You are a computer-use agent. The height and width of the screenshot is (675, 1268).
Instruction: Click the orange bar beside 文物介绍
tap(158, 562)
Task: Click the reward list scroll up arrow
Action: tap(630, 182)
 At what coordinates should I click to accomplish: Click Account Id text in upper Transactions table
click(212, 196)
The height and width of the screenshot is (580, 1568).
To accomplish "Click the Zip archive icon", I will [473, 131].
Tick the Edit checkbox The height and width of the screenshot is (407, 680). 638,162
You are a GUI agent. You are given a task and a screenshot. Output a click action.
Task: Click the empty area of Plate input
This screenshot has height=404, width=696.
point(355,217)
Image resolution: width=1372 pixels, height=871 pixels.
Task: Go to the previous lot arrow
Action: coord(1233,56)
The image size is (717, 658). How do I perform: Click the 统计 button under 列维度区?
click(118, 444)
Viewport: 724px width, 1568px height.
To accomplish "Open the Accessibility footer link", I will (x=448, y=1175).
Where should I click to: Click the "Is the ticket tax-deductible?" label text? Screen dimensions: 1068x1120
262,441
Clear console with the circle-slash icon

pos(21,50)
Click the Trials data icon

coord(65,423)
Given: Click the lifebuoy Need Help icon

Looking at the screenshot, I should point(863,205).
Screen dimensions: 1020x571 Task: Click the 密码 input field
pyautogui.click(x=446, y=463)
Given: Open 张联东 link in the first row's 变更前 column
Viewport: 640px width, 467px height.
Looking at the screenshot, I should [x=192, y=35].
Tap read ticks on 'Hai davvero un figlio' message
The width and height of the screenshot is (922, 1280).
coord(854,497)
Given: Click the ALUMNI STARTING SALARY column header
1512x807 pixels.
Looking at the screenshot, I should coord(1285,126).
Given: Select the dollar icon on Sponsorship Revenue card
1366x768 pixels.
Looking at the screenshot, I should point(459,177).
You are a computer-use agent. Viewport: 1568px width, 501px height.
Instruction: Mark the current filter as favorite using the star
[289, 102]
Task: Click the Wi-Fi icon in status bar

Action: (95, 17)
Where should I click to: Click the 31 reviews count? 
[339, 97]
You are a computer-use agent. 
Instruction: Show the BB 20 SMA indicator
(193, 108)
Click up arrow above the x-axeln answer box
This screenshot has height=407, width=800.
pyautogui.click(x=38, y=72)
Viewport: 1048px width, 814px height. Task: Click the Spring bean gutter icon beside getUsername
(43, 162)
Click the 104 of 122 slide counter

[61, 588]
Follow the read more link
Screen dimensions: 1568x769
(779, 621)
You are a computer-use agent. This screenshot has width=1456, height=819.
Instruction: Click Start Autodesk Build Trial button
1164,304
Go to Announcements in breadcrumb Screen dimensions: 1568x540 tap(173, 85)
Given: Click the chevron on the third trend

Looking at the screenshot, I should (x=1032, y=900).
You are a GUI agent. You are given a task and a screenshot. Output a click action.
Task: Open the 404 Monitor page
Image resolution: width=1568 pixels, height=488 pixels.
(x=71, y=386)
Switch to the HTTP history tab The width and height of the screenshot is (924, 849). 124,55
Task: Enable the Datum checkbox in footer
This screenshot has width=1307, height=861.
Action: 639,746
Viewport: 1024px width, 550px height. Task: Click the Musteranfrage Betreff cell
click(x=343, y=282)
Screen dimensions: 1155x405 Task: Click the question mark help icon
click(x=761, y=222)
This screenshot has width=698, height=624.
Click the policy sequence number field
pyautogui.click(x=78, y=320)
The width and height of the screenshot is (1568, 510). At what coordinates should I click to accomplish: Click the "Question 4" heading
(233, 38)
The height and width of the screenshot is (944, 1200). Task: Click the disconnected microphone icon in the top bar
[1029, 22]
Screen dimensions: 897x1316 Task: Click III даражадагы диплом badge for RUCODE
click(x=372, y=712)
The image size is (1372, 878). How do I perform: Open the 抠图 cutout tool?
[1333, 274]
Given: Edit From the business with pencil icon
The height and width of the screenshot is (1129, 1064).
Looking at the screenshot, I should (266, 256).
════════
**How to complete this task**
Where a line of the entries above holds the word "column", return that line.

**Finished task**
Given: Open 张联东 link in the first row's 变更前 column
Given: Click the ALUMNI STARTING SALARY column header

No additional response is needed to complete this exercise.